Udienza generale, Papa | Come distinguere le vere consolazioni dalle false?

Nel discernimento non c’è mai desolazione senza consolazione. Lo ha sottolineato papa Francesco durante l’udienza generale, proseguendo il ciclo di catechesi avviato un mese fa.

I grandi santi hanno vissuto tutti in modo diverso il loro rapporto con Dio, sempre però accomunati da un rapporto affettuoso e filiale con Lui.

Come una goccia d’acqua su una spugna

Sperimentare una “consolazione spirituale” vuol dire far “esperienza profonda di gioia interiore, che consente di vedere la presenza di Dio in tutte le cose; essa rafforza la fede e la speranza, e anche la capacità di fare il bene”, ha detto il Santo Padre.

Chi vive la consolazione “non si arrende di fronte alle difficoltà, perché sperimenta una pace più forte della prova” e avverte la “presenza di Dio, in una maniera sempre rispettosa della propria libertà”. Come scriveva Sant’Ignazio negli Esercizi spirituali, la consolazione “non è appariscente ma soave, delicata, come una goccia d’acqua su una spugna”.

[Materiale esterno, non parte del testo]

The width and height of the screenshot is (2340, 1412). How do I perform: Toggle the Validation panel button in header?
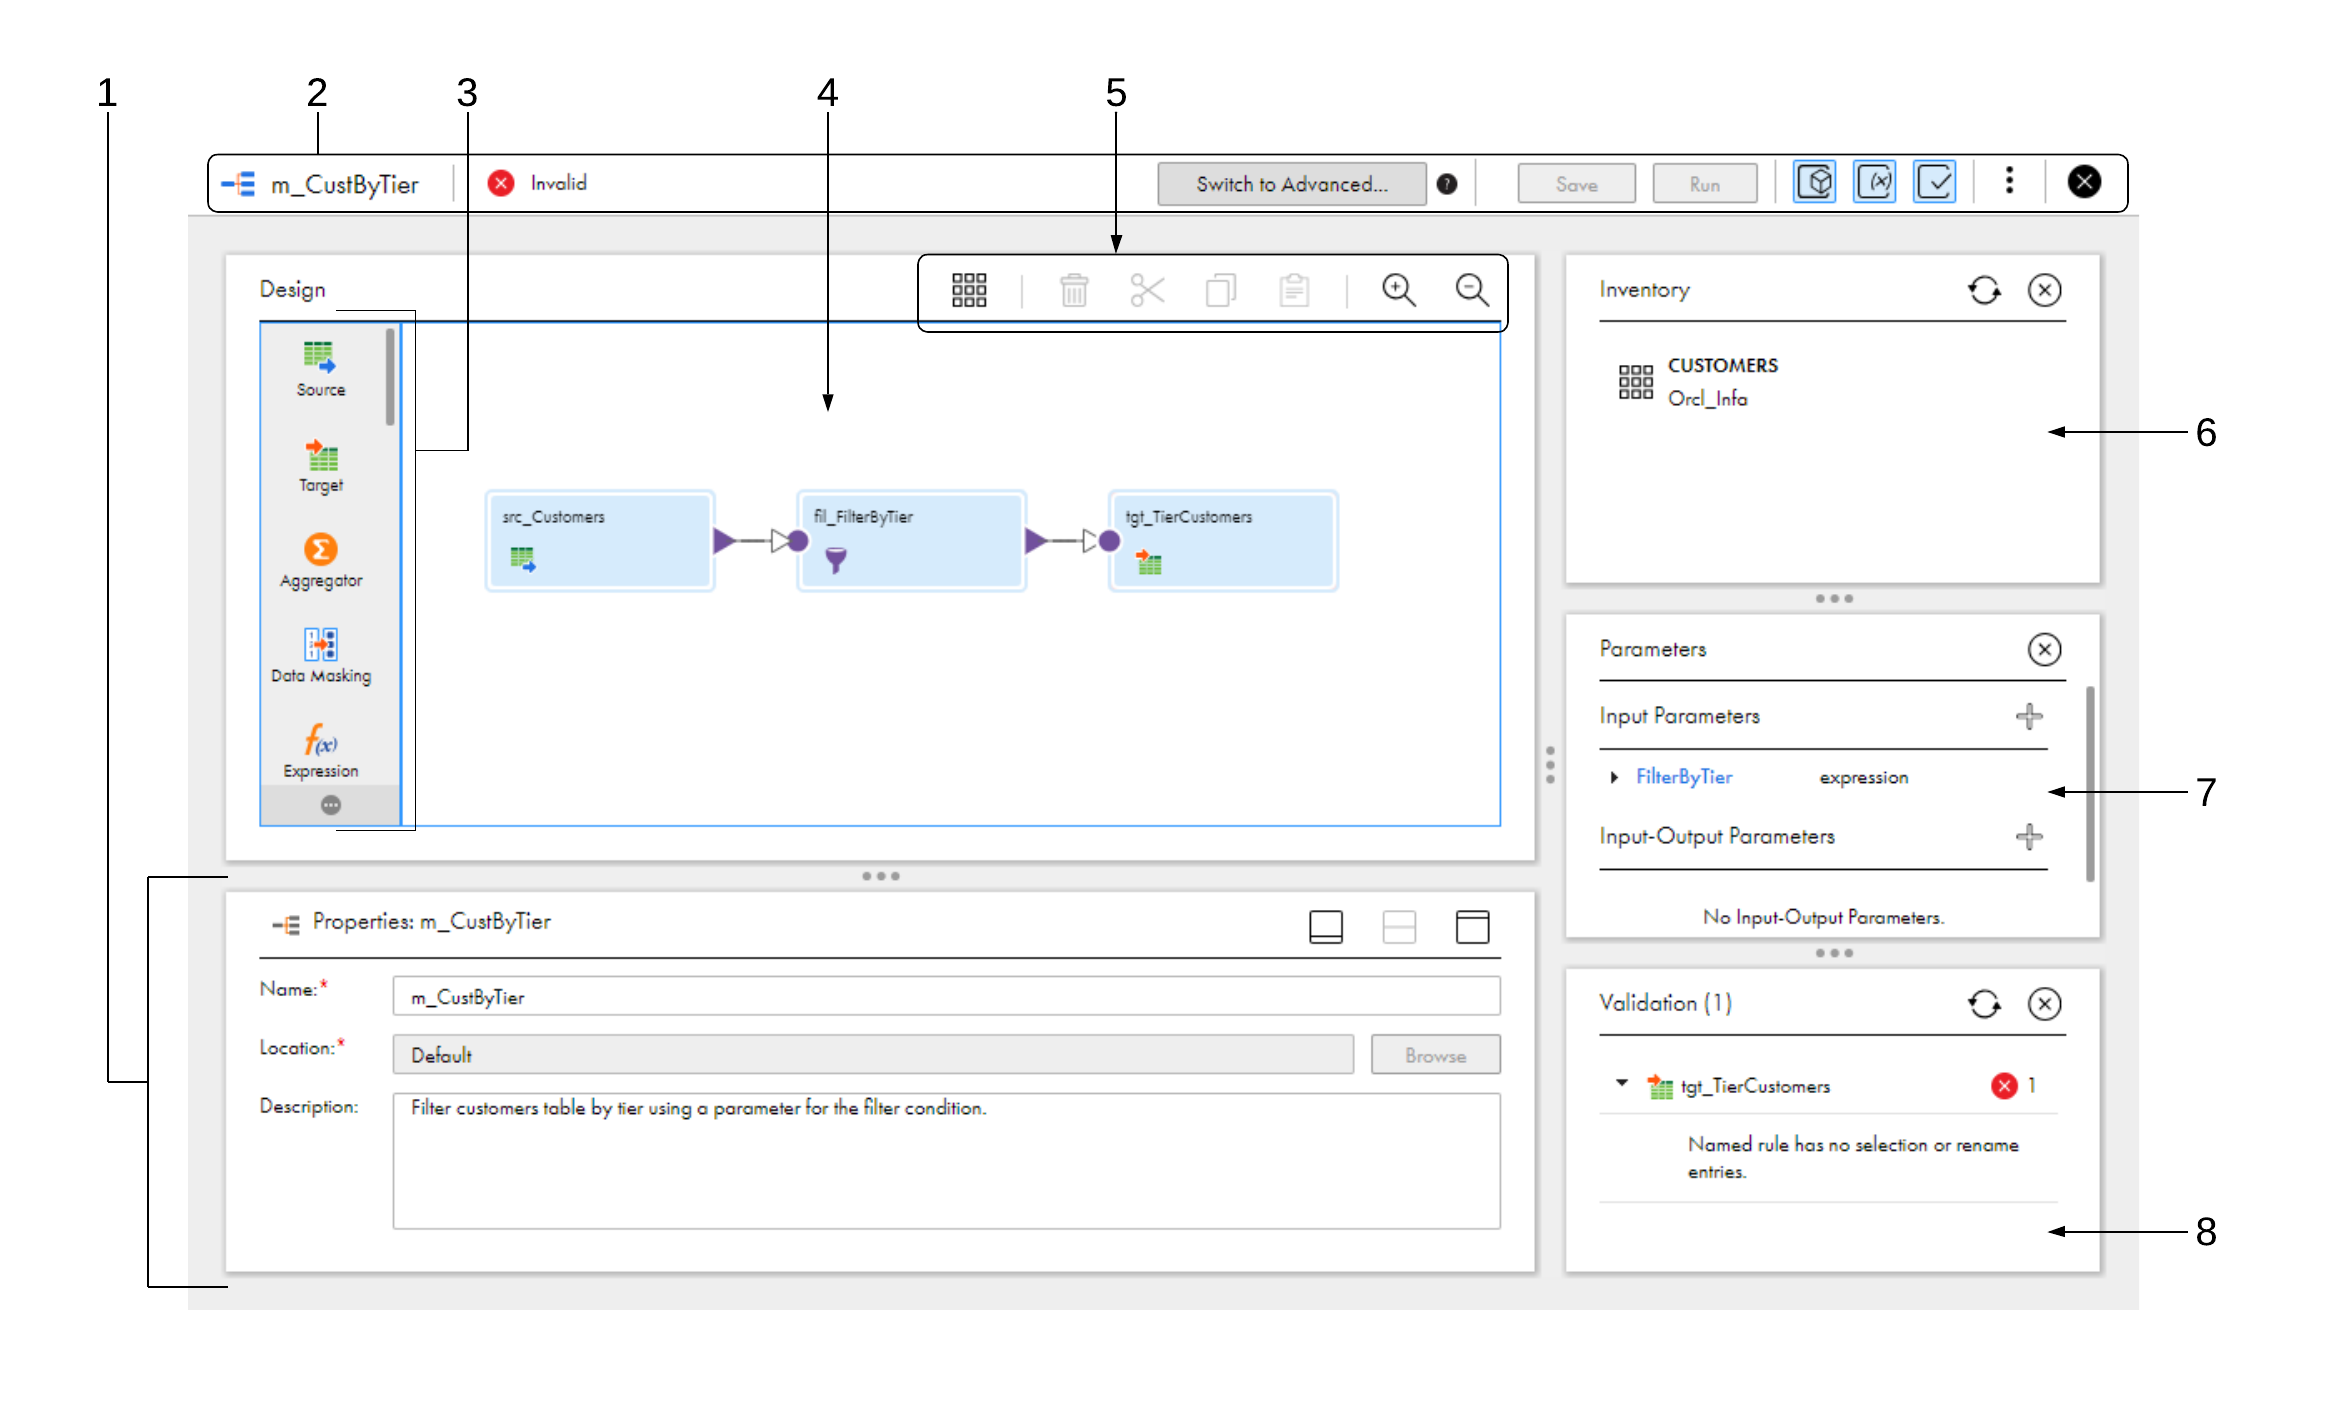click(x=1934, y=183)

La consolazione “non è mai qualcosa di stonato, che cerca di forzare la nostra volontà, non è neppure un’euforia passeggera”. A riguardo, il Pontefice ha menzionato Sant’Agostino e San Francesco. Il primo parla della “bellezza della vita eterna” con la madre Santa Monica, il secondo discetta della “perfetta letizia”, associata a “situazioni molto dure da sopportare”.

Un dono dello Spirito “non programmabile”

Sono molti altri i santi che “hanno saputo fare grandi cose, non perché si ritenevano bravi e capaci, ma perché conquistati dalla dolcezza pacificante dell’amore di Dio. Tra questi il Papa ha menzionato “la pace che prova Edith Stein dopo la conversione”.

Un anno dopo il battesimo, la convertita dall’ebraismo, scriveva: “Questo afflusso vitale sembra sgorgare da un’attività e da una forza che non è la mia e che, senza fare alla mia alcuna violenza, diventa attiva in me”.

Ha proseguito Francesco: “La consolazione spirituale non è “pilotabile”, non è programmabile a piacere, è un dono dello Spirito Santo: consente una familiarità con Dio che sembra annullare le distanze”.

Santa Teresina e i chiodi di Gesù

Bergoglio ha citato anche Santa Teresa di Gesù Bambino, la quale “visitando a quattordici anni, a Roma, la basilica di Santa Croce in Gerusalemme, cerca di toccare il chiodo lì venerato, uno di quelli con cui fu crocifisso Gesù”.

La santa di Lisieux, anni dopo, scrisse: “Fui veramente troppo audace. Ma il Signore vede il fondo dei cuori, sa che l’intenzione mia era pura […]. Agivo con lui da bambina che si crede tutto permesso e considera come propri i tesori del Padre”.

La consolazione spirituale provata da Santa Teresa di Gesù Bambino svela un “senso di tenerezza verso Dio, che rende audaci nel desiderio di partecipare della sua stessa vita, di fare ciò che gli è gradito, perché ci sentiamo familiari con Lui, sentiamo che la sua casa è la nostra casa, ci sentiamo accolti, amati, ristorati”.

Il rischio di una relazione “infantile” con Dio

Il Santo Padre ha poi messo in guardia dalle “false consolazioni”, ovvero delle sensazioni “più rumorose e appariscenti”, dei “fuochi di paglia, senza consistenza, portano a ripiegarsi su sé stessi, e a non curarsi degli altri”.

La falsa consolazione alla fine ci lascia vuoti, lontani dal centro della nostra esistenza. Per questo si deve fare discernimento, anche quando ci si sente consolati”.

È importante, ha detto il Pontefice, non essere troppo concentrati su se stessi e non dimenticarsi del Signore: “Come direbbe San Bernardo, si cercano le consolazioni di Dio e non si cerca il Dio delle consolazioni”.

In questo modo, si rischia di “vivere la relazione con Dio in modo infantile, di ridurlo a un oggetto a nostro uso e consumo, smarrendo il dono più bello che è Dio stesso”, ha quindi concluso il Papa.